### WORK TO COMPLETE
Lift out each line of the data that holds "Orange".
(EXERCISE DATA)
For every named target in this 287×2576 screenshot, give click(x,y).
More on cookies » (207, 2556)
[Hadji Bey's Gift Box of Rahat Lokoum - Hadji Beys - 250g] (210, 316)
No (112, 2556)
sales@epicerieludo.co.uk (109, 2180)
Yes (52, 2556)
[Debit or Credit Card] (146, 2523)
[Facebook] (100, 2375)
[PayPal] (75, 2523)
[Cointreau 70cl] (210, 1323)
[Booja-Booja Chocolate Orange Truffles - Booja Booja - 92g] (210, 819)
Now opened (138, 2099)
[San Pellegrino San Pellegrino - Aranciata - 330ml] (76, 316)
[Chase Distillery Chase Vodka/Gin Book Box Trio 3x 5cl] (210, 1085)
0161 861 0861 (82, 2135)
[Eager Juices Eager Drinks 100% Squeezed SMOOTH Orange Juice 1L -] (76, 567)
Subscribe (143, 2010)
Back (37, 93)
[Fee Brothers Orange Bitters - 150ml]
(End EXERCISE DATA)
### YOUR RESPONSE
[Booja-Booja Chocolate Orange Truffles - Booja Booja - 92g] (210, 819)
[Eager Juices Eager Drinks 100% Squeezed SMOOTH Orange Juice 1L -] (76, 567)
[Fee Brothers Orange Bitters - 150ml]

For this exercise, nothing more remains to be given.